Pertama, apakah konseptualisasi Universitas 4.0 sudah kontekstual atau dibumikan ke kondisi mutakhir di Indonesia? Hal ini penting dilakukan supaya kita tidak latah, mengikuti arus, tanpa kontekstualisasi yang memadai. Kalau ingin melihat Indonesia dengan utuh, jangan hanya lihat kondisi di kota atau pulau yang selama ini menjadi pusat pembangunan. Kita perlu melihat sisi lain Indonesia yang jarang dilirik. Kita harus jujur akui bahwa pembangunan dan dampaknya belum merata. Formulasi respons perlu melihat keragaman konteks dengan bijak. Kebijakan nasional yang ‘gebyah uyah’ atau ‘pukul rata’ nampaknya perlu dikritisi bersama.

Kedua, meskipun gaya lama dianggap kedaluwarsa, namun misi suci PT, seperti menelurkan manusia paripurna yang mumpuni dan berwatak serta menghasilkan pengetahuan yang bermanfaat perlu tetap dilestarikan. Jika tidak, jebakan pola pikir kapitalisme nirnilai dapat mudah merasuk. Hasilnya bisa jadi menjelma menjadi manusia pandai yang tuna sukma. Diskusi tetang nilai dan etika dalam konteks disrupsi nampaknya belum mendapatkan tempat yang memadai.

Ketiga, anak tangga yang dibangun menuju Universitas 4.0 harus bersifat progresif, tidak sporadis atau terserak. Anak tangga harus menuju kepada anak tangga lanjutan yang mengantarkan pada tingkat yang tinggi, buka anak tangga yang tersebar dengan resultante minimal. Di sini diperlukan orkestrasi inisiatif yang baik. Sebagai contoh, ketika teknologi informasi menjadi salah satu pendorong perubahan, sudah seberapa serius sisi ini didesain. Ekstrimnya, jika koneksi Internet saja masih membuat sakit kepala setiap hari, bagaimana kita bisa membangun layanan baru di PT?

Keempat, kebijakan pemerintah yang mendukung diperlukan.
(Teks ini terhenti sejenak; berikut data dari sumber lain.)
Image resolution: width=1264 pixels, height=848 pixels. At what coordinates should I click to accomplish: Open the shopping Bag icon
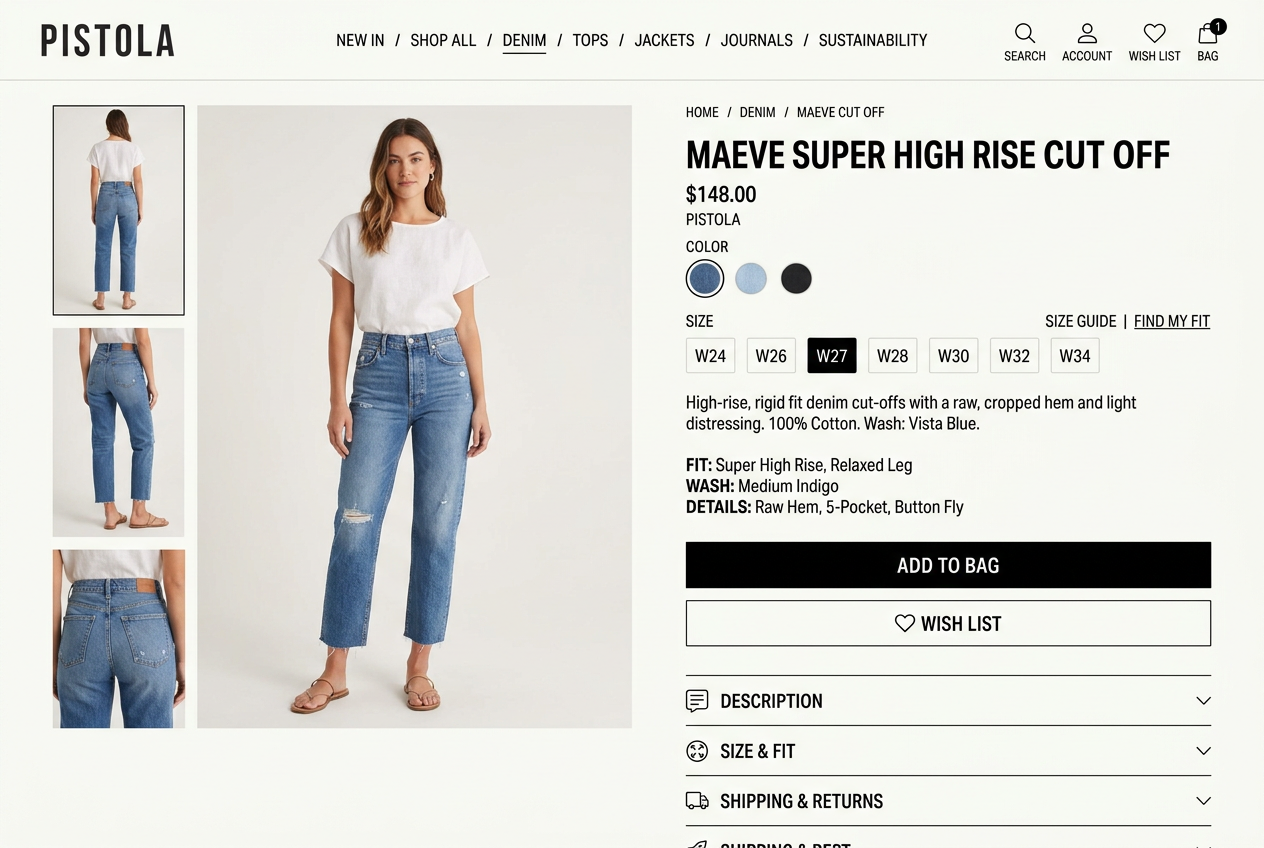(x=1208, y=34)
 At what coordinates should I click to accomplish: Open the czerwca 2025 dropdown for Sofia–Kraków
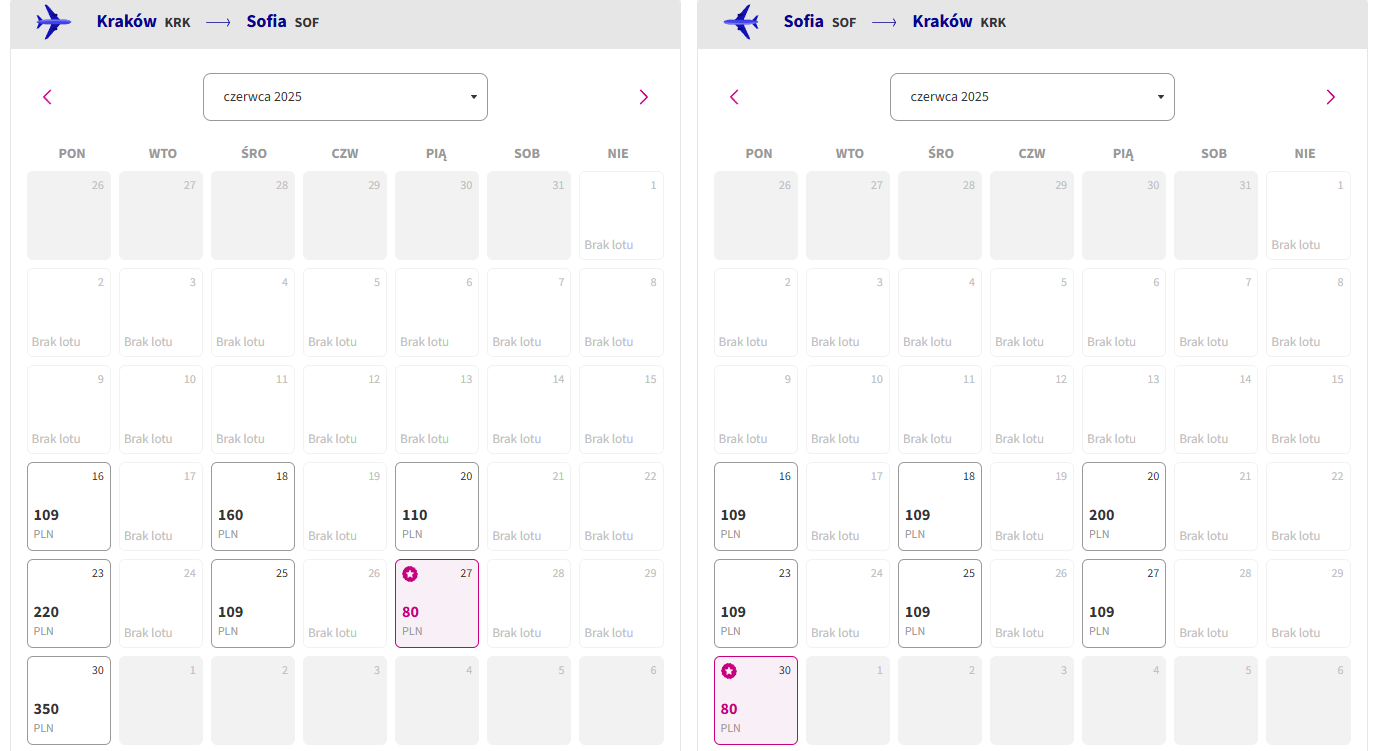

Sebagai contoh, PT didorong melakukan demokrasitasi pendidikan tinggi sehingga menjangkau sebanyak mungkin anak bangsa dengan bantuan teknologi informasi, dengan pendidikan jarak jauh. Tetapi ketika isu rasio dosen-mahasiswa konvensional masih menjadi patokan, gerak ke arah demokratisasi pendidikan tentu akan terbatasi. Energi dosen juga sudah seharusnya diarahkan ke arah pengembangan ilmu dan teknologi, dan tidak banyak tersita ke ranah administratif. Dalam hal ini, perlu ada terobosan kebijakan, yang tentu saja tidak boleh mengorbankan kualitas.

Kelima, memang betul ada kecenderungan bahwa ke depan banyak profesi yang akan sirna dan muncul profesi baru yang saat ini bahkan masih sulit diraba. Tetapi, dalam situasi apapun, manusia adalah pemegang kuncinya. Universitas 4.0 seharusnya juga memberi perhatian untuk mengembangkan kompetensi lulusan. The World Economic Forum mengidentifikasi kompetensi lulusan PT pada masa depan yang akan menjadikannya adaptif. Termasuk ke dalam kompetensi tersebut adalah kemampuan memecahkan masalah kompleks, pemikiran kritis, kreativitas, manajemen manusia, orientasi layanan, dan fleksibilitas kognitif. Pertanyannya: apakan PT sudah menyiapkan program intervensi sistematis untuk mengembangkan kompetensi lulusan ke arah sana?

Tulisan ini menghadirkan lebih banyak pertanyaan daripada jawaban. Pertanyaan kritis tersebut diharapkan dapat menghangatkan pemikiran para pemimpin PT dan memantik diskusi lanjutan yang produktif, untuk menghasilkan imaji baru. Niatnya adalah menjaga kehadiran PT tetap relevan dalam konteks dan zamannya. Semoga.

Tulisan ini telah dimuat dalam Kolom Analisis Harian Kedaulatan Rakyat pada 29 Agustus 2018.